31.6 wc: Counting Lines, Words, and Bytes
Right, wc. The name stands for “word count,” which is a bit of a lie because it’s so much more useful than that. It’s the tool you reach for when you need to ask a file the most basic, fundamental questions: “How big are you? How many lines do you have? What’s the deal here?” It’s the digital equivalent of picking up a box and giving it a shake.
Let’s start with the simplest, most common invocation. You run wc and give it a file. It gives you back four numbers.
$ wc story_draft.txt
143 982 5431 story_draft.txt
From left to right: lines, words, bytes, filename. So, 143 lines, 982 words, and 5431 bytes. The byte count is, for all intents and purposes with plain text, the character count. It’s the first, most basic sanity check. Is this a 10-line config file or a 10,000-line novel? wc will tell you instantly.
The Three Core Counts (and the Forgotten Fourth)
You don’t have to take all three counts at once.
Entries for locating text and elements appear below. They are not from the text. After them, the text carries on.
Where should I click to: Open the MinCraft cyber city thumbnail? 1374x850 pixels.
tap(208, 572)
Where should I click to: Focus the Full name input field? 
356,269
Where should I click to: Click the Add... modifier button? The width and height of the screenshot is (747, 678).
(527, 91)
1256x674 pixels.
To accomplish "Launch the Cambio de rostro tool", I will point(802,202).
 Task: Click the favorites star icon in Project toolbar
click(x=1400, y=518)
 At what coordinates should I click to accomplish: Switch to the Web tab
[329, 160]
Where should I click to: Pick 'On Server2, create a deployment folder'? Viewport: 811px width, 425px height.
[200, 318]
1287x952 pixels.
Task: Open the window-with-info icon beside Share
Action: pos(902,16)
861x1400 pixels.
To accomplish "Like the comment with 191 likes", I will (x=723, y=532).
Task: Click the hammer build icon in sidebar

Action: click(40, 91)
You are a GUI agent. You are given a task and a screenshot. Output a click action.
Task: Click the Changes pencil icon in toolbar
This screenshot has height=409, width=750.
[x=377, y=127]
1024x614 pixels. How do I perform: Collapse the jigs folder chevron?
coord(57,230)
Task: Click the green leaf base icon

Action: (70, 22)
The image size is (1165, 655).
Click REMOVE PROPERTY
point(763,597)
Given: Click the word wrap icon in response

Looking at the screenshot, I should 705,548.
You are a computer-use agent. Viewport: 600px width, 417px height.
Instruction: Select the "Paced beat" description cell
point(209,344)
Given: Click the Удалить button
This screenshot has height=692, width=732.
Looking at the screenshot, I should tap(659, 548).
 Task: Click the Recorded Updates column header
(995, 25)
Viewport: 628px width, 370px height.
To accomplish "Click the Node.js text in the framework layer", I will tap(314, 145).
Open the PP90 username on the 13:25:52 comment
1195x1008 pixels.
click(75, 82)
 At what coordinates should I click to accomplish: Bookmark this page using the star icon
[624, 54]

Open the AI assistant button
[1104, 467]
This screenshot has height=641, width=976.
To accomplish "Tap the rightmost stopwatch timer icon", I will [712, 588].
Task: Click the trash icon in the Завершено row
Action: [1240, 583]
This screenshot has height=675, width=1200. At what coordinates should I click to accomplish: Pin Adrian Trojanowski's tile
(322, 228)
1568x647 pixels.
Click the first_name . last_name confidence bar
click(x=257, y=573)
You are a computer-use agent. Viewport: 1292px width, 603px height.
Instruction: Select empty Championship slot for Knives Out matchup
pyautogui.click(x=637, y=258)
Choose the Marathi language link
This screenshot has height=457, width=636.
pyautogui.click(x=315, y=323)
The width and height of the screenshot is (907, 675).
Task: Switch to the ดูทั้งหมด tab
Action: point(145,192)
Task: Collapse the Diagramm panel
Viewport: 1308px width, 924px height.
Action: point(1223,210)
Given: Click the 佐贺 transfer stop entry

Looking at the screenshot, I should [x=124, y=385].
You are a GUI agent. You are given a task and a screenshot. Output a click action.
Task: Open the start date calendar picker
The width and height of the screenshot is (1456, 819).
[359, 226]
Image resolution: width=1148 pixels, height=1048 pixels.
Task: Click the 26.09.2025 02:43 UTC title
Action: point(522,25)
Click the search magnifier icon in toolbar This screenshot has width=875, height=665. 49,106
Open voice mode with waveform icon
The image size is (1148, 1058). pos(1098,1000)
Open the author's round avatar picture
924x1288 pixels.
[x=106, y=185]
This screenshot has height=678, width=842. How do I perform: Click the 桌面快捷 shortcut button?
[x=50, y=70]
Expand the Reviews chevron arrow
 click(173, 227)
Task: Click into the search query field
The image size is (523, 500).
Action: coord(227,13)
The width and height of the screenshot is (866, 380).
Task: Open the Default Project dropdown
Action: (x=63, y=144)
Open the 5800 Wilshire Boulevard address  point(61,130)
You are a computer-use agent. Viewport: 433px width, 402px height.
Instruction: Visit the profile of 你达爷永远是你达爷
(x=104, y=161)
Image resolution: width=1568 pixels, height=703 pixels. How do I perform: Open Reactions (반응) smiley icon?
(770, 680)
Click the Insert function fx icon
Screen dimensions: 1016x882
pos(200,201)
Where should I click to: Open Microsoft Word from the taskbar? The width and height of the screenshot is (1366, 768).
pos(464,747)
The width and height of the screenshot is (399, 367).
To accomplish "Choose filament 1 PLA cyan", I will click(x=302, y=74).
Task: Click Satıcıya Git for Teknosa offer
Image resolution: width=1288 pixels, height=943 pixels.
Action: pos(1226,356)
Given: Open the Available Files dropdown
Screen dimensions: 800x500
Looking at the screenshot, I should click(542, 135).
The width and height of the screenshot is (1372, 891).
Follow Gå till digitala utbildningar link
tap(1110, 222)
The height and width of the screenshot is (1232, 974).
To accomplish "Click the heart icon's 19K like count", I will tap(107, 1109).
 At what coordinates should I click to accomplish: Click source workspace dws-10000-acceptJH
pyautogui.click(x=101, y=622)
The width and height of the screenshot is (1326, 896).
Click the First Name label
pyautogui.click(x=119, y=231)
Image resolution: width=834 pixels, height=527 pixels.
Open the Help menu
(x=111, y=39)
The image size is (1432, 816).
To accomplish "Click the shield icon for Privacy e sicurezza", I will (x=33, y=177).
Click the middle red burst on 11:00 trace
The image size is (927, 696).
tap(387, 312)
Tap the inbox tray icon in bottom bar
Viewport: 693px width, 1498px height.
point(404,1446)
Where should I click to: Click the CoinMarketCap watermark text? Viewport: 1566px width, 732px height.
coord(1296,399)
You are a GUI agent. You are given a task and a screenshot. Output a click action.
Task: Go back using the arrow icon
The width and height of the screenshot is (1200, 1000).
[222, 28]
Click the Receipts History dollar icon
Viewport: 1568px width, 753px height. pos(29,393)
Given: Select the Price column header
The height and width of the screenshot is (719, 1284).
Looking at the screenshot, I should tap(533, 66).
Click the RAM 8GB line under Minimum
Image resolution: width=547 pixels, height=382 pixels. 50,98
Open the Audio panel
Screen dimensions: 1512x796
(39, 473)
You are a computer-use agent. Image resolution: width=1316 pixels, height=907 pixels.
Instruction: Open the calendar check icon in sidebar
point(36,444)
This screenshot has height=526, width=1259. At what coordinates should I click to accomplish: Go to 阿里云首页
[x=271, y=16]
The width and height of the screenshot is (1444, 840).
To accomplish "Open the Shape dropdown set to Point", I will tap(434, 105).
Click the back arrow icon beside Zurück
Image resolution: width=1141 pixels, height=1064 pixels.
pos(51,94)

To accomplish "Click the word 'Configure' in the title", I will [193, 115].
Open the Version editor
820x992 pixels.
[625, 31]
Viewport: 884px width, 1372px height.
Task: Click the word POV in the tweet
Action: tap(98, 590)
You can ask for just what you need using flags:
-lfor lines-wfor words-cfor bytes (characters)-mfor characters… but wait.
Ah, -m. Here’s our first designer quirk. Why -c and -m? On modern systems with simple ASCII text, -c (bytes) and -m (characters) will report the same number. The distinction only matters for multibyte characters (like UTF-8). The POSIX standard says -c counts bytes and -m counts characters. But here’s the kicker: many implementations of wc, for performance reasons, don’t actually do the complex work to count multibyte characters unless they have to. They often just assume one byte equals one character unless the locale settings specifically demand otherwise. So, in practice, you’ll almost always use -c. Consider -m a rarely-used vestigial organ.
$ echo "café" | wc -c # Counts bytes. 'é' is 2 bytes in UTF-8.
5 # Includes the newline character!
$ echo "café" | wc -m # Should count characters.
4 # On some systems, you might get 5. It's a mess. Trust -c.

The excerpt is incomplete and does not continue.